The ISM's collections sat in storage until 1938, when Dr. George Fuller, the first curator of botany at the museum, unpacked them and remounted the undamaged specimens on herbarium sheets. Thereafter, the collections at the Illinois State Museum herbarium grew through a variety of contributions from museum curators, individuals, and organizations. Works Progress Administration (WPA) workers made substantial contributions of thousands of specimens and herbarium sheets from 1938 through 1942.
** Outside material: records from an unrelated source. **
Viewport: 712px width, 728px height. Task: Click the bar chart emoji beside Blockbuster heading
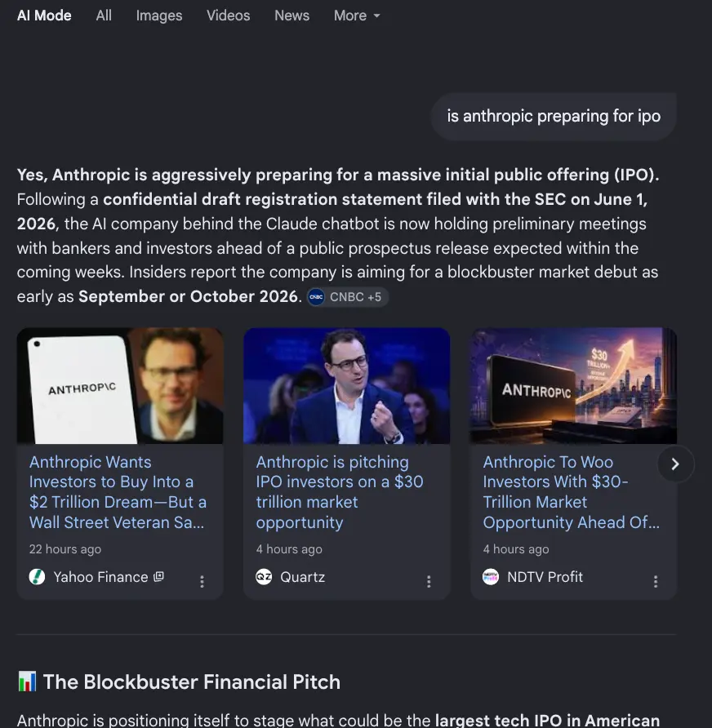[27, 681]
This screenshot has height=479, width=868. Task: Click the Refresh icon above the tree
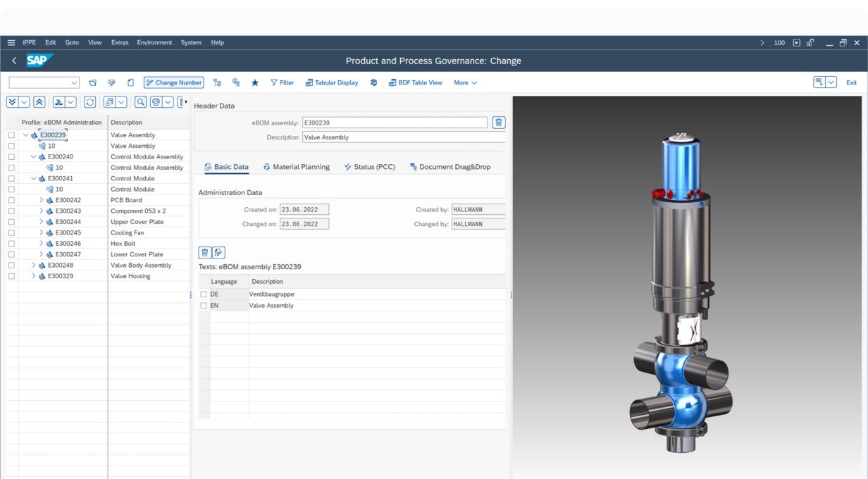pyautogui.click(x=91, y=101)
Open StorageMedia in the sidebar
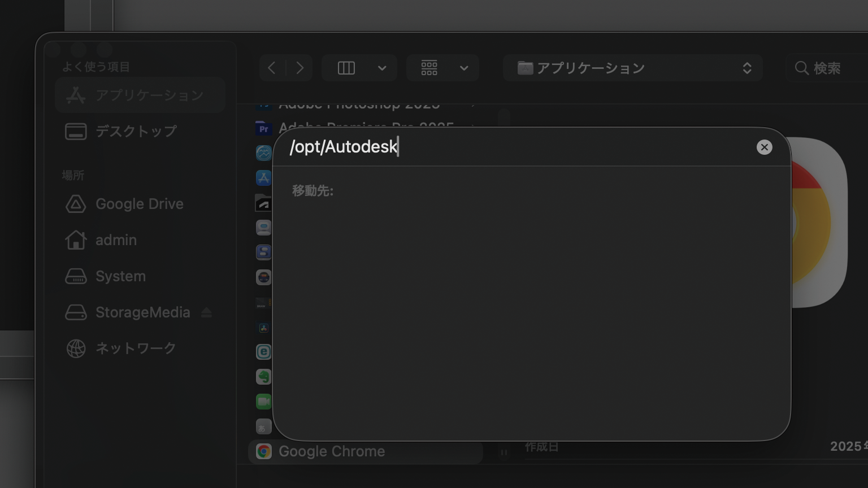Viewport: 868px width, 488px height. (142, 312)
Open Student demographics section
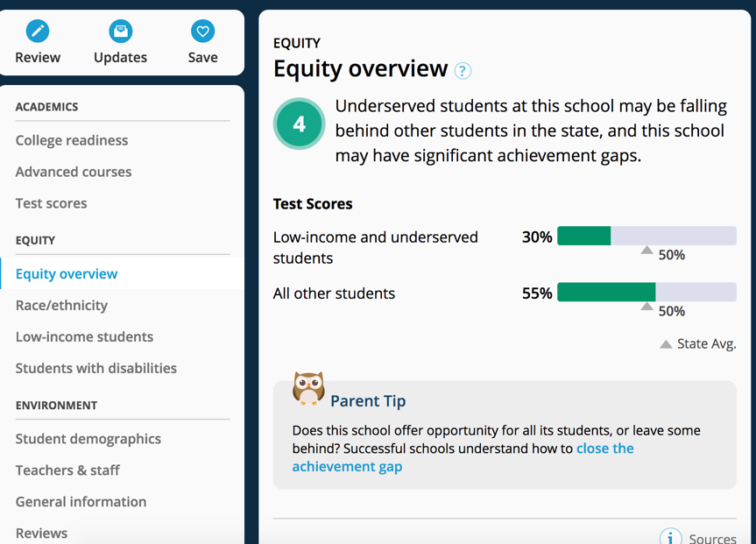Image resolution: width=756 pixels, height=544 pixels. pos(88,439)
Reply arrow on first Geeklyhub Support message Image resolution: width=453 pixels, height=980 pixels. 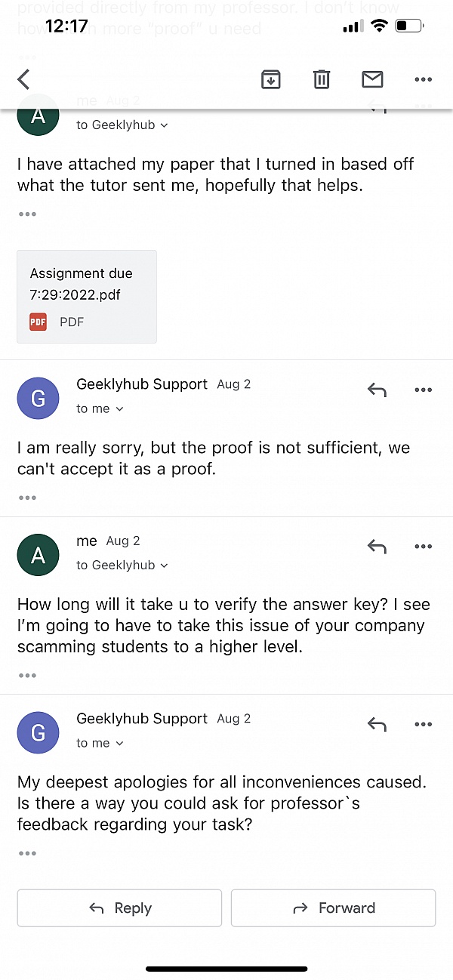pos(377,390)
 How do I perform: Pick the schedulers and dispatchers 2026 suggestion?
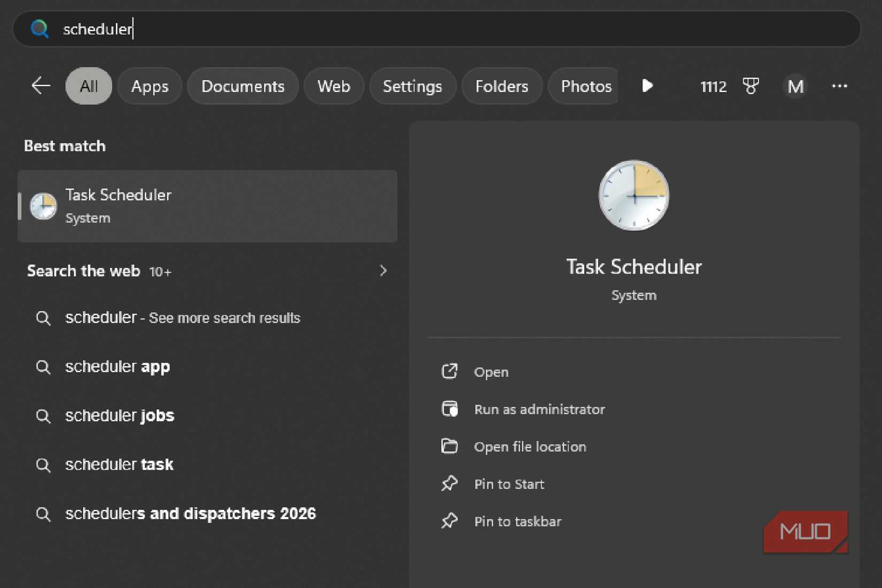(190, 514)
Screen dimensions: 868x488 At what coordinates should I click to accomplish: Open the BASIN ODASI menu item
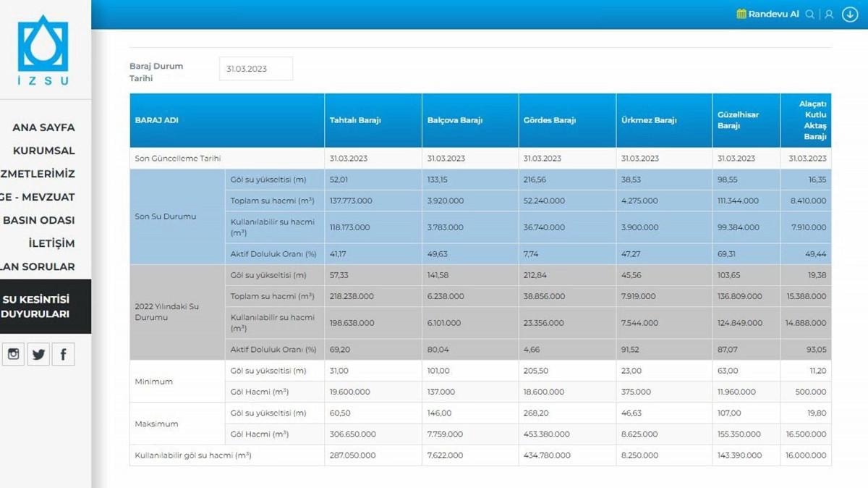(38, 220)
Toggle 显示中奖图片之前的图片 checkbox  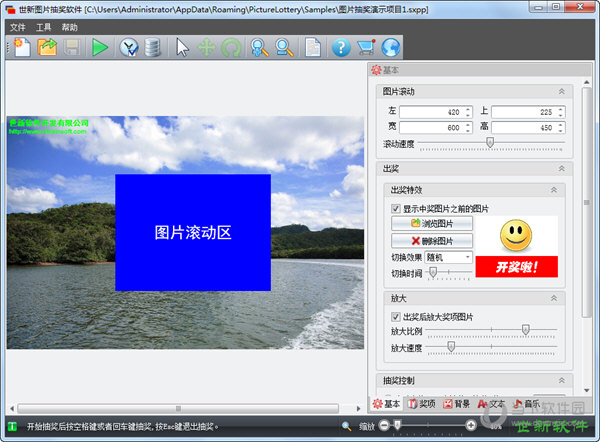[397, 209]
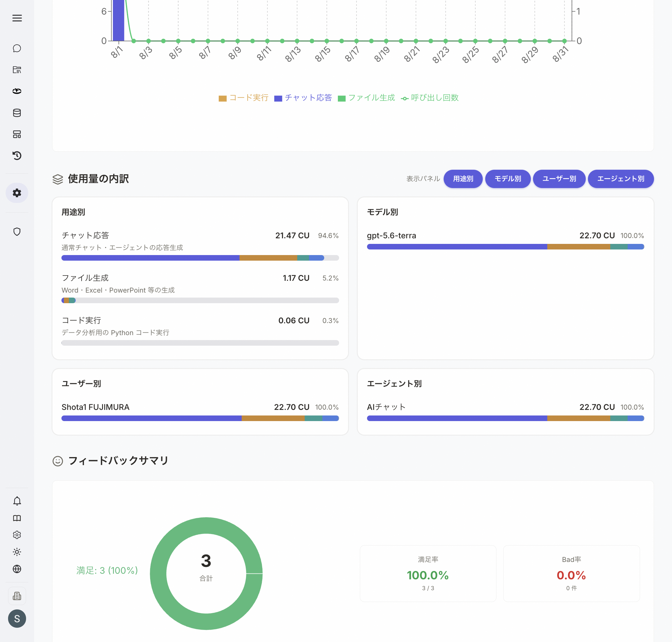Click the database icon in sidebar
This screenshot has width=672, height=642.
click(x=17, y=113)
photograph of curators in the fieldSpecimens collected by state park naturalists, scientists from other institutions such as state and private universities, and the state natural history survey are also part of the ISM's herbarium. Individuals, whose primary professions were other than science or botany contributed collections ranging in size from 100 to more than 3,000 specimens. Museum curators continued to expand the collection. Dr. Glen S. Winterringer collected over 9,000 plant specimens from his arrival at the ISM in 1949 and during his tenure as curator from 1956.

Dr. Alfred Koelling joined the botany staff as assistant curator in 1967 and worked with Dr. Winterringer on organizing the herbarium collections. As curator, Dr. Koelling expanded and cared for the herbarium collections until he retired in 2000. Dr. Hong Qian, ISM Associate Curator of Botany, now cares for the herbarium.